● **The input**
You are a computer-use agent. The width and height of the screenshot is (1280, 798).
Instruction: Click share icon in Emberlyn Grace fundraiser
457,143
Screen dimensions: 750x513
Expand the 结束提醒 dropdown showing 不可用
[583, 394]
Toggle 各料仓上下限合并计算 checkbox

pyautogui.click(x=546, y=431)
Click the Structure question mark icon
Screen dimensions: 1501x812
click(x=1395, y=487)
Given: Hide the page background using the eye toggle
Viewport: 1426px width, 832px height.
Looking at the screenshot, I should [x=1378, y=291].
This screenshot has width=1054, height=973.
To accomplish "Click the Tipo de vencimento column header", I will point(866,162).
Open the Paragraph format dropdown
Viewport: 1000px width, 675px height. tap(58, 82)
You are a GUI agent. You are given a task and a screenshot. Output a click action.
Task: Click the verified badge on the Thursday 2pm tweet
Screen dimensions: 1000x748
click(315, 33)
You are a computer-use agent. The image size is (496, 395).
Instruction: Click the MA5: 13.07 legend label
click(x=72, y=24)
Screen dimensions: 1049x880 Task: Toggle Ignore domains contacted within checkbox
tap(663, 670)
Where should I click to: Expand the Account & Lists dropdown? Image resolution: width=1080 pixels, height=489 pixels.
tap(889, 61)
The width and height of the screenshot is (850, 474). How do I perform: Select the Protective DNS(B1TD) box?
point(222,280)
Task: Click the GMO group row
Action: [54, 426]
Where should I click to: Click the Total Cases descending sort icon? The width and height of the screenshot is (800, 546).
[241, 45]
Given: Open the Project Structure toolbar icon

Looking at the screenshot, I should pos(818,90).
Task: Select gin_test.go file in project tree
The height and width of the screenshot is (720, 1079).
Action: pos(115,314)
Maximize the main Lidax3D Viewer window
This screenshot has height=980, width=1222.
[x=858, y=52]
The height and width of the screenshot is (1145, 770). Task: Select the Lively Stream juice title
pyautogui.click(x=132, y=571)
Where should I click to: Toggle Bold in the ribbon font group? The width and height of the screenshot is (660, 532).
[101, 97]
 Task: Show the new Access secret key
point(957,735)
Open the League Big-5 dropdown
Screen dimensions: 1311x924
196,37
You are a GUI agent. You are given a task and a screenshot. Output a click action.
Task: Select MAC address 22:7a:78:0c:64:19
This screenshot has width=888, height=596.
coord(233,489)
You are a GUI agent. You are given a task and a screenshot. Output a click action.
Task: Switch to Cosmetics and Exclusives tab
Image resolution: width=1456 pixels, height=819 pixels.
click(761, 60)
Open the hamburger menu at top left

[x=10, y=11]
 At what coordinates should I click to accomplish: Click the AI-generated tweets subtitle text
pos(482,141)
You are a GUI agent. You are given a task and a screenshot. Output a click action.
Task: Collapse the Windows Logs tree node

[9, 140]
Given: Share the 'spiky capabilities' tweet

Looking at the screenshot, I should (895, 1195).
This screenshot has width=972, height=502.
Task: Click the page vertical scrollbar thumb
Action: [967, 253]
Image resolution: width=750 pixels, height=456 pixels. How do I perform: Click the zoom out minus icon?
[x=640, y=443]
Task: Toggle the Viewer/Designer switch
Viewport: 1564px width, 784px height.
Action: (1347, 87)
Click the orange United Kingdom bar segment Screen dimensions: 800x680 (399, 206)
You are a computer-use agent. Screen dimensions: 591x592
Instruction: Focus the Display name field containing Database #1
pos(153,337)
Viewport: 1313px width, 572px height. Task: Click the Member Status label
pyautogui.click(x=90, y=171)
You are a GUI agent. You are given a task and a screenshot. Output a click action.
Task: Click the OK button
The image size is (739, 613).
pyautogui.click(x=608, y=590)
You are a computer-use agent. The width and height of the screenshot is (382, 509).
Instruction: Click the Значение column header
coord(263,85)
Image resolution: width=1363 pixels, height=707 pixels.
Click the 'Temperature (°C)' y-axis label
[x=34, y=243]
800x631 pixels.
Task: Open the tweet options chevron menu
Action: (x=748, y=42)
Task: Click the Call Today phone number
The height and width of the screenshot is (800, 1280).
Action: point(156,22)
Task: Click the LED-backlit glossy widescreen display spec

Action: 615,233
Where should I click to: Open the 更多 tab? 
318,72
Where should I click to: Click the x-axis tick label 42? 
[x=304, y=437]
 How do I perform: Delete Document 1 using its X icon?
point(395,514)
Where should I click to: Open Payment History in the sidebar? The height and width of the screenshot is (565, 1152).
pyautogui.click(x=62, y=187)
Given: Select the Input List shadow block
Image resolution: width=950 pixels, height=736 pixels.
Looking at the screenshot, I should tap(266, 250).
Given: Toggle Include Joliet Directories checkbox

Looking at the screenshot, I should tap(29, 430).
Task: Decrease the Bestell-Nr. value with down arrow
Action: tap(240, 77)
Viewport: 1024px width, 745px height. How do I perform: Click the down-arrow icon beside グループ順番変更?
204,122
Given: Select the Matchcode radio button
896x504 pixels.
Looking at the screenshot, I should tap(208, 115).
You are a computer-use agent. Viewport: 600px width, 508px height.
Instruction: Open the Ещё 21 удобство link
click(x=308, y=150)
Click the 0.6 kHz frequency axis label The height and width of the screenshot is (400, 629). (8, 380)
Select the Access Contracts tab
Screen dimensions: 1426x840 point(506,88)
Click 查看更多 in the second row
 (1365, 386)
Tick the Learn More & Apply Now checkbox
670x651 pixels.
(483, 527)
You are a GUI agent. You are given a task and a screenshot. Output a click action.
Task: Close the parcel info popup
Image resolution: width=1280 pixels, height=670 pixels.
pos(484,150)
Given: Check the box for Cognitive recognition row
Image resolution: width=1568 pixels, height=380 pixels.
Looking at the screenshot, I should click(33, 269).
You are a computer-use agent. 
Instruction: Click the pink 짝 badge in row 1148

● **Exercise**
Please copy the line that holds "Instruction: Open the Ещё 21 удобство link" and each line under it through the last line above, exactly as they stand, adding nothing.

● **Completed exercise**
Instruction: Open the Ещё 21 удобство link
click(x=308, y=150)
Click the 0.6 kHz frequency axis label The height and width of the screenshot is (400, 629). (8, 380)
Select the Access Contracts tab
Screen dimensions: 1426x840 point(506,88)
Click 查看更多 in the second row
 (1365, 386)
Tick the Learn More & Apply Now checkbox
670x651 pixels.
(483, 527)
You are a GUI agent. You are given a task and a screenshot. Output a click action.
Task: Close the parcel info popup
Image resolution: width=1280 pixels, height=670 pixels.
pos(484,150)
Given: Check the box for Cognitive recognition row
Image resolution: width=1568 pixels, height=380 pixels.
Looking at the screenshot, I should click(33, 269).
You are a computer-use agent. 
Instruction: Click the pink 짝 badge in row 1148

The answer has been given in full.